- _TASK PROMPT_
Send back the entries below exactly as they appear.

- _MATERIALS PROVIDED_
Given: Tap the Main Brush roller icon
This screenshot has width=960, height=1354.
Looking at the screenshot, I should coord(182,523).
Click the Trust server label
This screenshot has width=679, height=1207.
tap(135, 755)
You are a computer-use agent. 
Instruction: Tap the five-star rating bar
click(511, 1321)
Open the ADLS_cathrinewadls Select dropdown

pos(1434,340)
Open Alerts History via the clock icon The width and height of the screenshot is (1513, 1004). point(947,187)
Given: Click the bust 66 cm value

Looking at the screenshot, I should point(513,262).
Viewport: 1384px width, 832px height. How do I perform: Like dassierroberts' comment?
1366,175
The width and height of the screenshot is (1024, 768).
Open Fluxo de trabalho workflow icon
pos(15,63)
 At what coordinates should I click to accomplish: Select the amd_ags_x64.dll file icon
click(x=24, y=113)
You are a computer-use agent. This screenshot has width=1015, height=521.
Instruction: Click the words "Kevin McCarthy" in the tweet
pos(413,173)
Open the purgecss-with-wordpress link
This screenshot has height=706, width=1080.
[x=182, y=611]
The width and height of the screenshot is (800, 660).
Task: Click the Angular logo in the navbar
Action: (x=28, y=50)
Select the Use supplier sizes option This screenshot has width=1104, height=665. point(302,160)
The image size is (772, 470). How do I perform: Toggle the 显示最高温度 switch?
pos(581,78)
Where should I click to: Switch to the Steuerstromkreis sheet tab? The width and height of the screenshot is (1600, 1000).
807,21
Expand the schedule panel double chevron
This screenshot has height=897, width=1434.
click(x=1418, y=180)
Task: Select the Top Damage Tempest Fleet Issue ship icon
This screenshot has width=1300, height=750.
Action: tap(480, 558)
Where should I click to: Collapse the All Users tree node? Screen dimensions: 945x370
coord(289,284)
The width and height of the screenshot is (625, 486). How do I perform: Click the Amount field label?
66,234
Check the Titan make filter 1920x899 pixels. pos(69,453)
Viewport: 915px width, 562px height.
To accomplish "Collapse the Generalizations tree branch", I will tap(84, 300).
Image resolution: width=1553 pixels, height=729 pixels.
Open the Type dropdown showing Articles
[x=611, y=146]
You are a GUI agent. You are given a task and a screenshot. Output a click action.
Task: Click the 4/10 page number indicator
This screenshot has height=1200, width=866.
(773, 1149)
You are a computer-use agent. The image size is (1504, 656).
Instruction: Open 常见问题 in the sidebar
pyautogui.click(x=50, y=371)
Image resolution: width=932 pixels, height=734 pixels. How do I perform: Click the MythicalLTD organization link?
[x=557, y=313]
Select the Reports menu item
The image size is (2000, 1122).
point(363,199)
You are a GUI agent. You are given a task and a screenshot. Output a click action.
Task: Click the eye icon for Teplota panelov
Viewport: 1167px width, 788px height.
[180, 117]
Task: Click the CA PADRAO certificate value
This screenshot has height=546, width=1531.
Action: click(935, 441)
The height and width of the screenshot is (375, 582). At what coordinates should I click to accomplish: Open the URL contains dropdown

- _EXERCISE RESULT_
Given: Tap the Main Brush roller icon
This screenshot has width=960, height=1354.
Looking at the screenshot, I should coord(182,523).
Click the Trust server label
This screenshot has width=679, height=1207.
tap(135, 755)
You are a computer-use agent. 
Instruction: Tap the five-star rating bar
click(511, 1321)
Open the ADLS_cathrinewadls Select dropdown

pos(1434,340)
Open Alerts History via the clock icon The width and height of the screenshot is (1513, 1004). point(947,187)
Given: Click the bust 66 cm value

Looking at the screenshot, I should point(513,262).
Viewport: 1384px width, 832px height. How do I perform: Like dassierroberts' comment?
1366,175
The width and height of the screenshot is (1024, 768).
Open Fluxo de trabalho workflow icon
pos(15,63)
 At what coordinates should I click to accomplish: Select the amd_ags_x64.dll file icon
click(x=24, y=113)
You are a computer-use agent. This screenshot has width=1015, height=521.
Instruction: Click the words "Kevin McCarthy" in the tweet
pos(413,173)
Open the purgecss-with-wordpress link
This screenshot has height=706, width=1080.
[x=182, y=611]
The width and height of the screenshot is (800, 660).
Task: Click the Angular logo in the navbar
Action: (x=28, y=50)
Select the Use supplier sizes option This screenshot has width=1104, height=665. point(302,160)
The image size is (772, 470). How do I perform: Toggle the 显示最高温度 switch?
pos(581,78)
Where should I click to: Switch to the Steuerstromkreis sheet tab? The width and height of the screenshot is (1600, 1000).
807,21
Expand the schedule panel double chevron
This screenshot has height=897, width=1434.
click(x=1418, y=180)
Task: Select the Top Damage Tempest Fleet Issue ship icon
This screenshot has width=1300, height=750.
Action: tap(480, 558)
Where should I click to: Collapse the All Users tree node? Screen dimensions: 945x370
coord(289,284)
The width and height of the screenshot is (625, 486). How do I perform: Click the Amount field label?
66,234
Check the Titan make filter 1920x899 pixels. pos(69,453)
Viewport: 915px width, 562px height.
To accomplish "Collapse the Generalizations tree branch", I will tap(84, 300).
Image resolution: width=1553 pixels, height=729 pixels.
Open the Type dropdown showing Articles
[x=611, y=146]
You are a GUI agent. You are given a task and a screenshot. Output a click action.
Task: Click the 4/10 page number indicator
This screenshot has height=1200, width=866.
(773, 1149)
You are a computer-use agent. The image size is (1504, 656).
Instruction: Open 常见问题 in the sidebar
pyautogui.click(x=50, y=371)
Image resolution: width=932 pixels, height=734 pixels. How do I perform: Click the MythicalLTD organization link?
[x=557, y=313]
Select the Reports menu item
The image size is (2000, 1122).
point(363,199)
You are a GUI agent. You are given a task and a screenshot. Output a click action.
Task: Click the eye icon for Teplota panelov
Viewport: 1167px width, 788px height.
[180, 117]
Task: Click the CA PADRAO certificate value
This screenshot has height=546, width=1531.
Action: click(935, 441)
The height and width of the screenshot is (375, 582). At what coordinates should I click to accomplish: Open the URL contains dropdown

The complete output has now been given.